TASK OBJECTIVE | The required output is the exact text of the lines from the line containing "The height and width of the screenshot is (617, 1709)." through the final line below, inclusive, without pictures.

MATERIAL SUPPLIED |
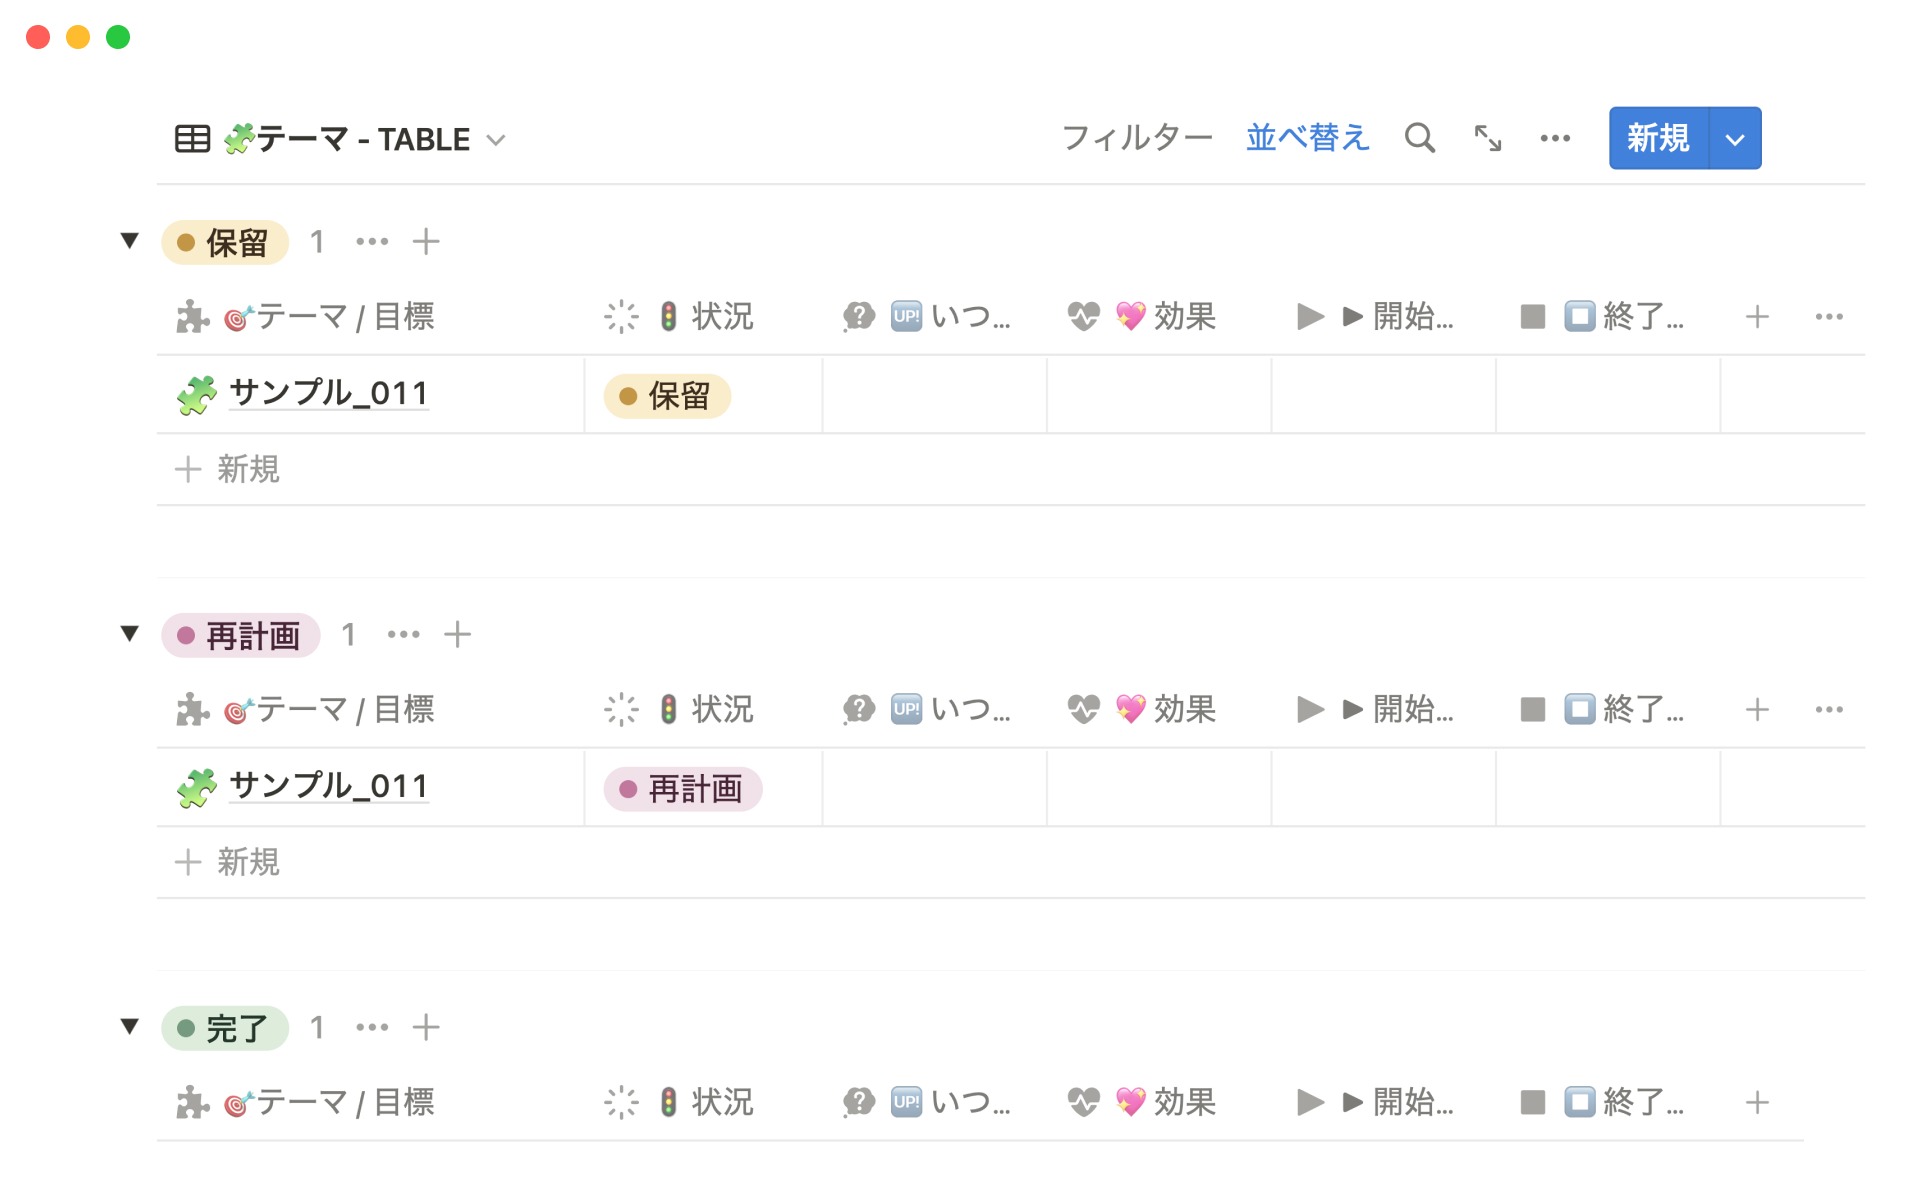The image size is (1920, 1200).
Task: Open the フィルター menu
Action: [x=1136, y=138]
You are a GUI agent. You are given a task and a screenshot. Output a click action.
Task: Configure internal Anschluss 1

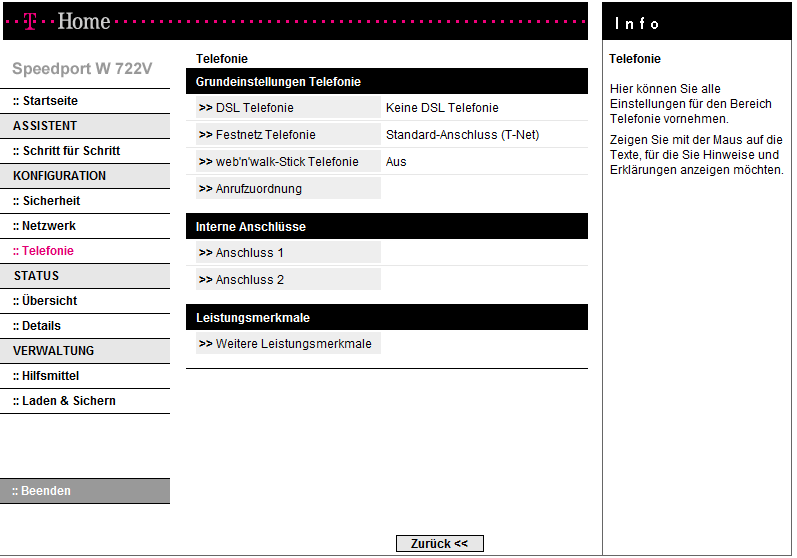(x=249, y=253)
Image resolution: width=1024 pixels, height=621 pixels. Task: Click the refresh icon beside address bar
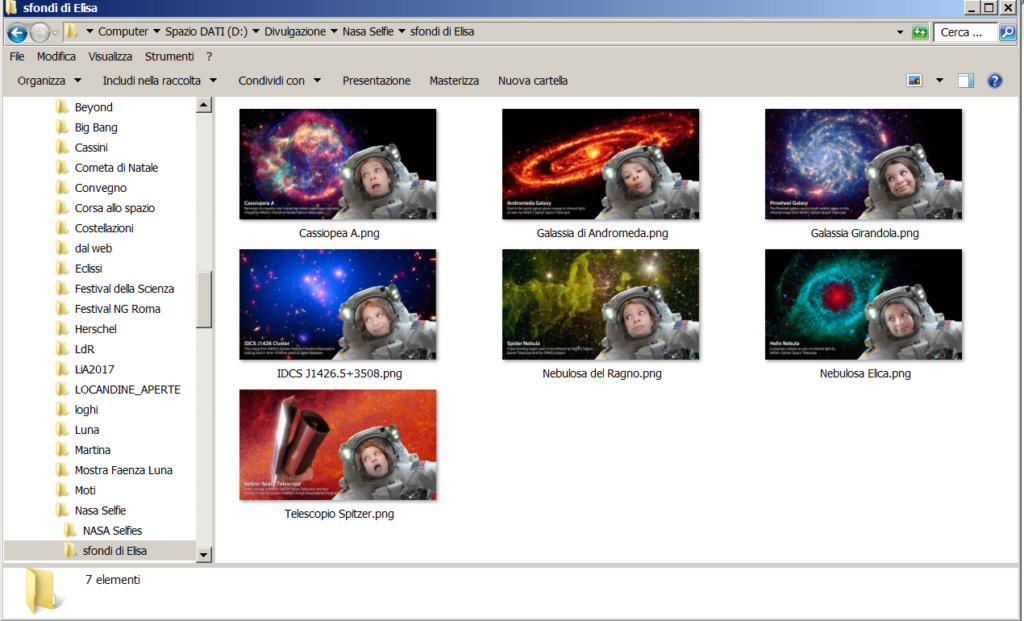[x=919, y=32]
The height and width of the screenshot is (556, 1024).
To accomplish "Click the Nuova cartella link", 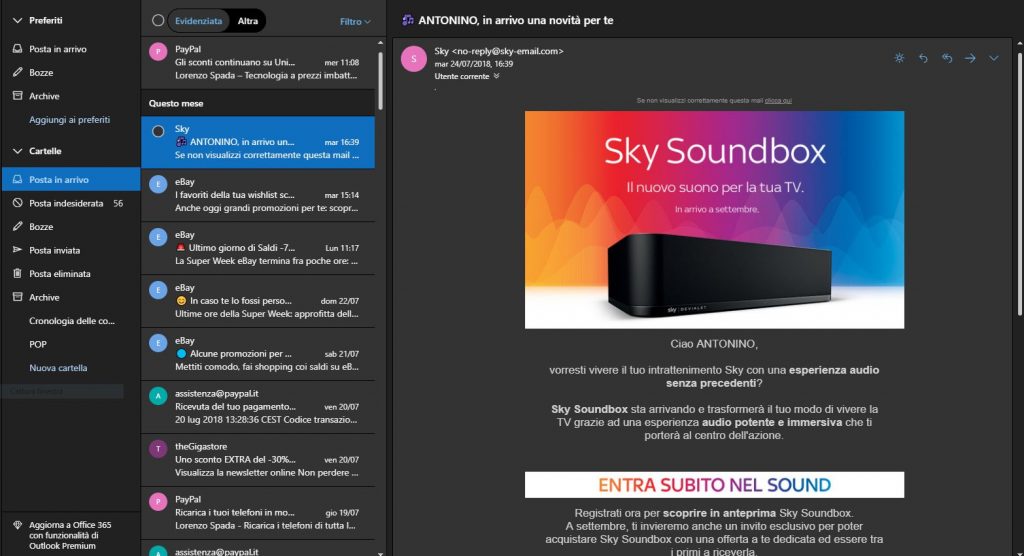I will [58, 368].
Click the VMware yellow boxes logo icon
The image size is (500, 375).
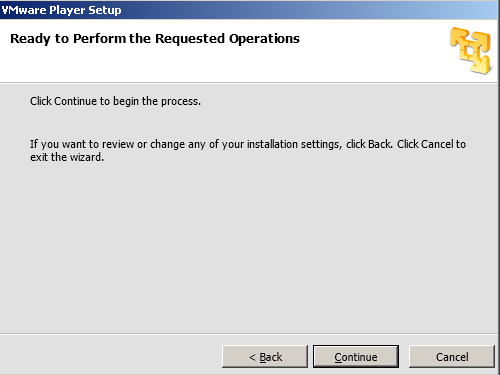470,51
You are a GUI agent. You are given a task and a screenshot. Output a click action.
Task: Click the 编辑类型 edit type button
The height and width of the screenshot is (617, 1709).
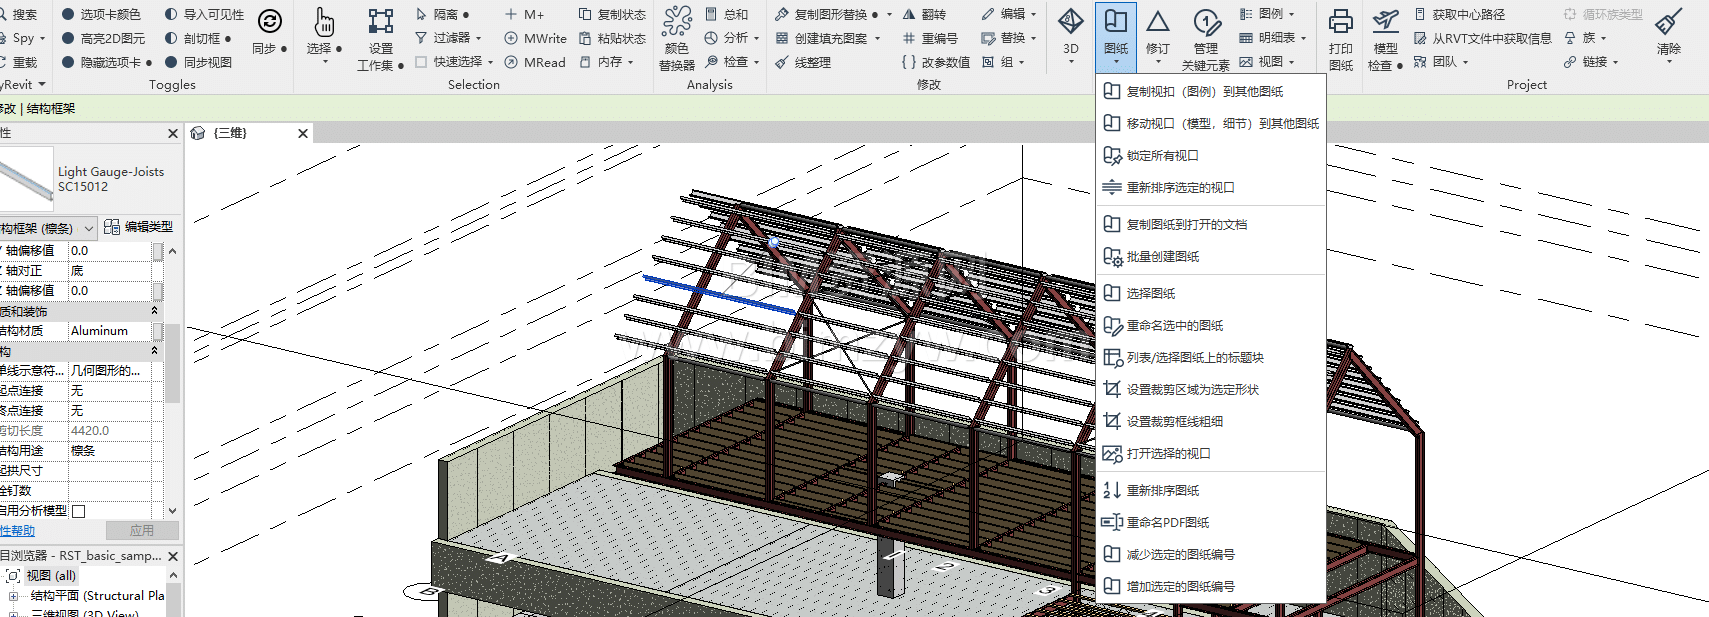tap(139, 227)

RESPONSE TO THIS TASK |
The height and width of the screenshot is (617, 1709).
tap(139, 227)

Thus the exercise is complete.